Out of the goats’ reach, he had planted a vegetable garden with squash, wild onions, and other herbs and roots he’d transplanted from elsewhere on the island.
Now, after so much hard living, Nemo was more muscular and able to withstand the adversities of his solitary island.
He ate fresh fish, mussels, and oysters from the sea, game and fowl that he hunted in the forests.
A month’s supply of smoked meats hung in the cave-cooled alcoves.
Nemo diligently wrote down even the most monotonous events in his journal as he struggled with knowing that in all likelihood no one would ever read the account.

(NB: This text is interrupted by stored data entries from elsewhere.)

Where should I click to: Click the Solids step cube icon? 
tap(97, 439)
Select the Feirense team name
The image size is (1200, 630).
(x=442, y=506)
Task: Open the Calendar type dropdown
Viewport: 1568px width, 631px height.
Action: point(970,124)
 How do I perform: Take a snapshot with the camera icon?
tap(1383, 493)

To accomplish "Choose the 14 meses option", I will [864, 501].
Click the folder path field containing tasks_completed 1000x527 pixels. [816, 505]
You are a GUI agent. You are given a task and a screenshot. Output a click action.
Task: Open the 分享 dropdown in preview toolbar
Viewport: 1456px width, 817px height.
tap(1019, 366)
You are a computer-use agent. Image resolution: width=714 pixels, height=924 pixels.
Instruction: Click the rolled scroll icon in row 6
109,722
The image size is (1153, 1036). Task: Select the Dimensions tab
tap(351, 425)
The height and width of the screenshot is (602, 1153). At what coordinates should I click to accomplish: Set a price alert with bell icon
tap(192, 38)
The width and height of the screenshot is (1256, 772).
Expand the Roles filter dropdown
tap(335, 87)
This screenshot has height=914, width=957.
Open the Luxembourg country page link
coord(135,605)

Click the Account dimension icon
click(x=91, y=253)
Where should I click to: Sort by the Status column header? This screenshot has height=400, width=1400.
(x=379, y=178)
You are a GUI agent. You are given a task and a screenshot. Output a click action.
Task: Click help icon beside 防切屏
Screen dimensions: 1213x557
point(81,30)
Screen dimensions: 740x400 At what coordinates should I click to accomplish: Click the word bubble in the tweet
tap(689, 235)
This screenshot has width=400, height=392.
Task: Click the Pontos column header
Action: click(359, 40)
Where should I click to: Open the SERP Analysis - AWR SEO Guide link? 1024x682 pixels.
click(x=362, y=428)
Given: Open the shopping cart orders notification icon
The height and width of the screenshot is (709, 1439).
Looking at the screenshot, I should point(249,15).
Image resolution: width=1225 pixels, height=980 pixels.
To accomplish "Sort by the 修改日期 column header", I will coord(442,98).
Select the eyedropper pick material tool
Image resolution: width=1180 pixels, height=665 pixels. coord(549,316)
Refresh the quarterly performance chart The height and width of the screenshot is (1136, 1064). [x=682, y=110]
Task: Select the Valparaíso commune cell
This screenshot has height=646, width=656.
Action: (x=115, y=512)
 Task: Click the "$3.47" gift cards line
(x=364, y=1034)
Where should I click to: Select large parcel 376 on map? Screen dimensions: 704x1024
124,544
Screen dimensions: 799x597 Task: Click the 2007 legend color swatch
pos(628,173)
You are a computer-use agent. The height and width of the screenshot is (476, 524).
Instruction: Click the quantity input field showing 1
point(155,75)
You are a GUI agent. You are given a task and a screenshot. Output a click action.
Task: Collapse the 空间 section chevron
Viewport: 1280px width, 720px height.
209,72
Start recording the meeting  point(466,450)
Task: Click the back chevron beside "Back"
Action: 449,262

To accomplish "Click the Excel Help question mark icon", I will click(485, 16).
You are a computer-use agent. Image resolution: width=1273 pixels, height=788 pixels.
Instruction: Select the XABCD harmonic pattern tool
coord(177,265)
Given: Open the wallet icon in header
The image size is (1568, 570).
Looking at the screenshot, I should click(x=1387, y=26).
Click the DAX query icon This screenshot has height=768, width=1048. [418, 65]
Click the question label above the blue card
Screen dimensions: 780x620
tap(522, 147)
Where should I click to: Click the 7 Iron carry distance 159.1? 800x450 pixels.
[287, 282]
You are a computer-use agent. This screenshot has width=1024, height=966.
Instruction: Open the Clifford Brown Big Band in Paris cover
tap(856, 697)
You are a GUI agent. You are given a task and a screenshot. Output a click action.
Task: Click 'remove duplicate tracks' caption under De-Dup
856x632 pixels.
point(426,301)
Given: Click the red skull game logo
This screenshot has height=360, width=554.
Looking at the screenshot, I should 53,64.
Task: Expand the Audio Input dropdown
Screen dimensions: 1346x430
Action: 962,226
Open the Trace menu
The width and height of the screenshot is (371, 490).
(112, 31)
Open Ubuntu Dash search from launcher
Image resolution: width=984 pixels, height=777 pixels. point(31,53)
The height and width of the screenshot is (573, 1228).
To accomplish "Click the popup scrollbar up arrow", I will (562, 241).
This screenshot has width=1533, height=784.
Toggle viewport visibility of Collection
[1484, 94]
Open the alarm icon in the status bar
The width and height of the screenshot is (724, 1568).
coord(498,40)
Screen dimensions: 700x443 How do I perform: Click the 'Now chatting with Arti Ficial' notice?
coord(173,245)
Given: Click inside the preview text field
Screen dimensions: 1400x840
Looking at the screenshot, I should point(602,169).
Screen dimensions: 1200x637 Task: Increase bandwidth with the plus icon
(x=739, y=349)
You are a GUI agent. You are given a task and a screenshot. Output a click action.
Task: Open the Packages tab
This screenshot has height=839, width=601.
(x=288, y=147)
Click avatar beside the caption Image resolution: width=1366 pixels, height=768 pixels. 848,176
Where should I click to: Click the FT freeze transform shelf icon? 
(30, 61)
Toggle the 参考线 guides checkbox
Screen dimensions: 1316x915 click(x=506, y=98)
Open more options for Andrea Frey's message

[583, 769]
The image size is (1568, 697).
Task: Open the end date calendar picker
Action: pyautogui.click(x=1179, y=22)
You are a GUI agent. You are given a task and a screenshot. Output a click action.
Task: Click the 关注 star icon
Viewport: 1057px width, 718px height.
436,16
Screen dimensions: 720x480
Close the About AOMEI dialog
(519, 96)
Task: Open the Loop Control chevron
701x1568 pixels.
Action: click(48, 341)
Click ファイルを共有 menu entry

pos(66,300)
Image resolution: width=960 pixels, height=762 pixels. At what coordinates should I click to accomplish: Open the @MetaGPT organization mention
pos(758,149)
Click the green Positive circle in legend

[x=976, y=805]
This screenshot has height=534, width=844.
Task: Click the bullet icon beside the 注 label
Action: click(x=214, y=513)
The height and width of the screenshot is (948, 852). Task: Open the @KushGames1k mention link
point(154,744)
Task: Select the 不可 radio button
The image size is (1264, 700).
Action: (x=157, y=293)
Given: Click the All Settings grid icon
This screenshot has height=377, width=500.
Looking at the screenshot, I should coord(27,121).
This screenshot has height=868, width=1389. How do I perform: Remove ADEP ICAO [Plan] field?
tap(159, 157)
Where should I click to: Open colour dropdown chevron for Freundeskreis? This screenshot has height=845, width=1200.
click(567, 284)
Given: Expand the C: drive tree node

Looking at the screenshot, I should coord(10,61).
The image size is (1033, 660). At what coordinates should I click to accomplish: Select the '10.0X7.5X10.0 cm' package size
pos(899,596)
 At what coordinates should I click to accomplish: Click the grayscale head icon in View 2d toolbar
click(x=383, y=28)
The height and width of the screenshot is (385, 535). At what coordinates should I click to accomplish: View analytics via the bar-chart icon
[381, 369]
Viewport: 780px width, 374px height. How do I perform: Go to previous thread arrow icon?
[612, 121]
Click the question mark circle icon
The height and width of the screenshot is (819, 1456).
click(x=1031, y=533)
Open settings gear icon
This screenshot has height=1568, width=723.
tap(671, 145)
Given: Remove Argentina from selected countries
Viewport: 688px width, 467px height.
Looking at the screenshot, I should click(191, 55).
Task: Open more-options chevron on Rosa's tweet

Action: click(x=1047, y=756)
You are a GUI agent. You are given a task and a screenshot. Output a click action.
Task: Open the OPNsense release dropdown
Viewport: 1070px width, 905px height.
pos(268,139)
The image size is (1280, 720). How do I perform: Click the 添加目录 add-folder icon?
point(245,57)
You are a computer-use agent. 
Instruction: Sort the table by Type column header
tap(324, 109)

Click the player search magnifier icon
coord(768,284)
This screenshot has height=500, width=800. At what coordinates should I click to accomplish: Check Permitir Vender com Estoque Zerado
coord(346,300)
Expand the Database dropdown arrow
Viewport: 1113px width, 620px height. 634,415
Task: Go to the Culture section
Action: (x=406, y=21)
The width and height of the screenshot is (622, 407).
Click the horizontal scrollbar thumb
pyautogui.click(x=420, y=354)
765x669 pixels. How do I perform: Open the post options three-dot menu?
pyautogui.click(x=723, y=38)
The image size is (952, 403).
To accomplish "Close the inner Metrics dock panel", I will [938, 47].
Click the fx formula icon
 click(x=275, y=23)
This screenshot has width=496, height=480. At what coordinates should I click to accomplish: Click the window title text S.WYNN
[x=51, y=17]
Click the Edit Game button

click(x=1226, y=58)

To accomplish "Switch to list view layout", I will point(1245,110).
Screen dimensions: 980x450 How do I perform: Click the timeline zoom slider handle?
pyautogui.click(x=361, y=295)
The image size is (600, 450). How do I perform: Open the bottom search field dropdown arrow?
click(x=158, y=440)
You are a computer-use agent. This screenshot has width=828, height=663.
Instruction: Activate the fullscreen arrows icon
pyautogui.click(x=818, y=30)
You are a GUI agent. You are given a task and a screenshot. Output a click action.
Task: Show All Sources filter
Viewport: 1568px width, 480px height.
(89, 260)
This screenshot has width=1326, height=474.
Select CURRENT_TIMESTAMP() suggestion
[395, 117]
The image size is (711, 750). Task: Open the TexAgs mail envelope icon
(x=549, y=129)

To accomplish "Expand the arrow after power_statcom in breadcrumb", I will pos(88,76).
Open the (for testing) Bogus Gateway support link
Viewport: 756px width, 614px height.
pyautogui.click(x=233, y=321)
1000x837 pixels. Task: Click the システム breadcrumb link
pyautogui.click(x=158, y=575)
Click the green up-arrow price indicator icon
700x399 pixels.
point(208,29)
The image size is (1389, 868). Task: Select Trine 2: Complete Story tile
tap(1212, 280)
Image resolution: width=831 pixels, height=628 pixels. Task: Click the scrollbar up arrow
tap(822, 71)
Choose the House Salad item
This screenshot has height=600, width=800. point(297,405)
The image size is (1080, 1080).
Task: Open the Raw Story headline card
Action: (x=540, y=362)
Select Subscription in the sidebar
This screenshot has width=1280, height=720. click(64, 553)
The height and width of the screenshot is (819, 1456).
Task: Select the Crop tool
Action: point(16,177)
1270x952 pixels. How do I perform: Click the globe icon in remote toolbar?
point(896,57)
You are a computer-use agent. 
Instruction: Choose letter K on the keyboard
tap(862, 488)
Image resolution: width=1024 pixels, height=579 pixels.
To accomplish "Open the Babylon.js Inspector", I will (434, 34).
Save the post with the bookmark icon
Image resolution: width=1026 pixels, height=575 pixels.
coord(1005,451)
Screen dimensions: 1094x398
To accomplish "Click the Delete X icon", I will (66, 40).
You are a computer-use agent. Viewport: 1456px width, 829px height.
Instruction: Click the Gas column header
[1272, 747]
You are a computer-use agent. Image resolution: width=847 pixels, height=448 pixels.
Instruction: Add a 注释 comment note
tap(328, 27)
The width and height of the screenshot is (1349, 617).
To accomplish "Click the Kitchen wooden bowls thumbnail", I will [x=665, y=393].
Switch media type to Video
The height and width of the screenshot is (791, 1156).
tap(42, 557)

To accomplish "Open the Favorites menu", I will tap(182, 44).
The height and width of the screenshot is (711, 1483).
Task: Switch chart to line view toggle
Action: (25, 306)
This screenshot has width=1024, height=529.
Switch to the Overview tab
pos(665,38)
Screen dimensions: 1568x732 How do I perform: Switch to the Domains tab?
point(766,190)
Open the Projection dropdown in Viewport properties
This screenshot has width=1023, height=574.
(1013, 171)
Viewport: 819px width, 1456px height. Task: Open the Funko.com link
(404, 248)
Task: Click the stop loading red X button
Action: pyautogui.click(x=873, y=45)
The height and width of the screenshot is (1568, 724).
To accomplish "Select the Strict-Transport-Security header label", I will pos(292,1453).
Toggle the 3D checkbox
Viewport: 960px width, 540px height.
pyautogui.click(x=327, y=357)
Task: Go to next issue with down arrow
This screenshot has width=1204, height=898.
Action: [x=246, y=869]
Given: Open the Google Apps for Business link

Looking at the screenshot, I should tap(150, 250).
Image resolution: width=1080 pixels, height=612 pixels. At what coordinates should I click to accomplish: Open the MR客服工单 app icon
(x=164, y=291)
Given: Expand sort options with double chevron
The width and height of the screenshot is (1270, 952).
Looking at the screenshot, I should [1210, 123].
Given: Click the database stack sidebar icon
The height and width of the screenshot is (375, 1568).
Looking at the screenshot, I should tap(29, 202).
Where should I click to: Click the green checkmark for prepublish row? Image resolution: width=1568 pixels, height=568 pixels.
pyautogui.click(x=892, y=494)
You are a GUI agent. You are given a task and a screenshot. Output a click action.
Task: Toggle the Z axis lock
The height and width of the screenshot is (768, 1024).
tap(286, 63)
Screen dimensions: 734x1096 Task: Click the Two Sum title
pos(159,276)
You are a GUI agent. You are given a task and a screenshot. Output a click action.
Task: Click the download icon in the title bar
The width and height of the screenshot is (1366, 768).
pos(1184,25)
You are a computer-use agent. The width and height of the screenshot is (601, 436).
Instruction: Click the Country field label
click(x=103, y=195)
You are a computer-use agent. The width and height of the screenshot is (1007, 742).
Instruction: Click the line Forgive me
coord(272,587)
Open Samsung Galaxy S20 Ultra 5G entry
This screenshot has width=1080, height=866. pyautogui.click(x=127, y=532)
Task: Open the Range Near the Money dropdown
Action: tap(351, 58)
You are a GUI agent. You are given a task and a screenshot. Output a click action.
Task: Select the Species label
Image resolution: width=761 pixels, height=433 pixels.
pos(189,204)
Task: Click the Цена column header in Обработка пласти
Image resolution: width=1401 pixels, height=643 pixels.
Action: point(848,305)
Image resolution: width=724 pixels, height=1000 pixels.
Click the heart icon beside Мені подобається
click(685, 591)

Hardest of all was simply learning how to be
alone
.
v
During the breezy days of spring, Nemo worked up enough nerve to test his glider.
Using scraps of old sailcloth stretched tight over a framework of lightweight bamboo, he had constructed a kitelike contraption, based on designs he’d seen in da Vinci’s sketchbooks, a lifetime ago in Captain Grant’s cabin.
The concept seemed simple enough.
One time on Ile Feydeau, Nemo, Verne, and Caroline, all together, had flown kites up over the river.
They’d run along the riverbank and watched their colorful paper constructions dance at the ends of their tethers, trying to keep them from becoming entangled.
But this enormous glider kite would have no tether, and Nemo could only hope it would hold his body aloft.
He did not know his exact weight, since he had grown while stranded on the island; instead, he had constructed a clever balance on a fulcrum, using stones to approximate his weight.
Then, using those same stones lashed together into a wicker framework to simulate his body, Nemo had tested his glider, making sure it would stay airborne long enough.
More trial and error, which entailed frequent wild pursuits along the island’s coast, chasing down the glider as it drifted along.